John Rout Hopkins (18 August 1828 – 20 December 1897) was a politician in the Colony of Victoria.

==History==
John was born in Hobart, Tasmania on 18 August 1828, the second son of Henry and Sarah (née Rout) Hopkins. He left for Victoria as a young man, for the life of a pastoralist in Winchelsea, Victoria, west of Geelong, to manage his father's property Murdeduke, then owning the "Wormbete Estate" and became quite wealthy. In 1850 he acquired St Stephen's and River stations. In 1854 and 1855 he occupied the Mount Hesse run.

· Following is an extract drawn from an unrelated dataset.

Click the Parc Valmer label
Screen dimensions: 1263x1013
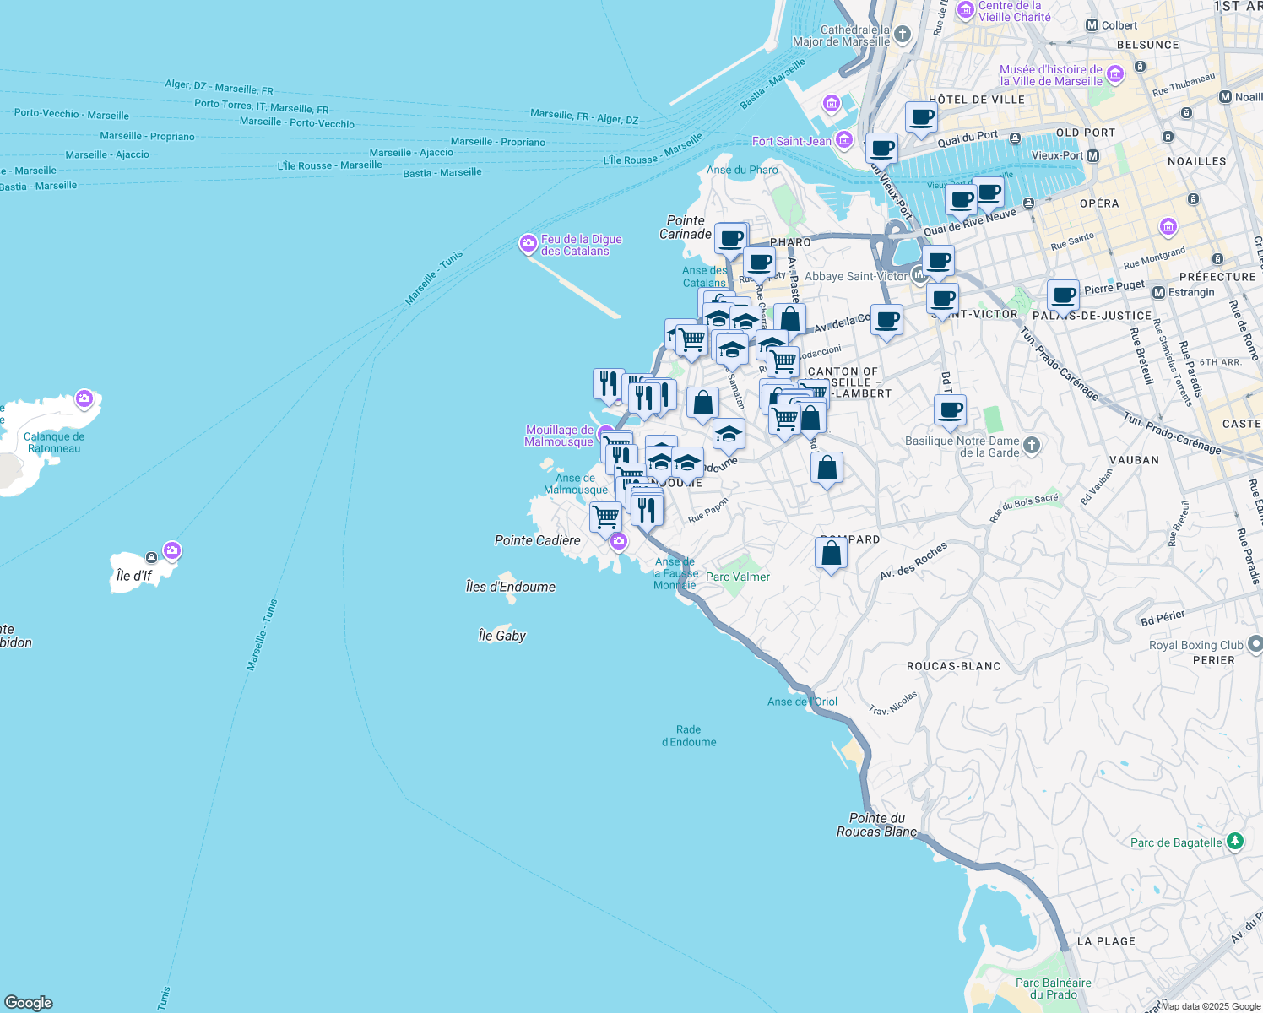point(738,577)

He married Eliza Ann, daughter of George Armytage, by whom he had six sons and seven daughters. His daughter Eliza Mary Ann married Samuel Thomas Staughton Sr. in 1874. He was on the Barrabool Shire Council for thirteen years and was its first president and on the Winchelsea Shire Council for thirty-two years and was president for three terms. He was elected to the Victorian Legislative Assembly in 1864 and served in the terms 1864–1865, 1866–1867, 1871–1874, 1874–1877, 1892–1894. He seldom spoke in parliament, but was an active local member and a great supporter of Local Government, being dubbed the "Father of the Local Government Act". He was a longtime councillor and served as Mayor of Geelong from 1892 to 1893.

He was a very social person who entertained lavishly. On 5 June 1888 he married Mrs Susan Emily Rucker and Alice Roberta Purkiss on 5 October 1892.

He died on 20 December 1897 at his home in St Kilda and was interred in the Armytage family vault at the Geelong Eastern Cemetery.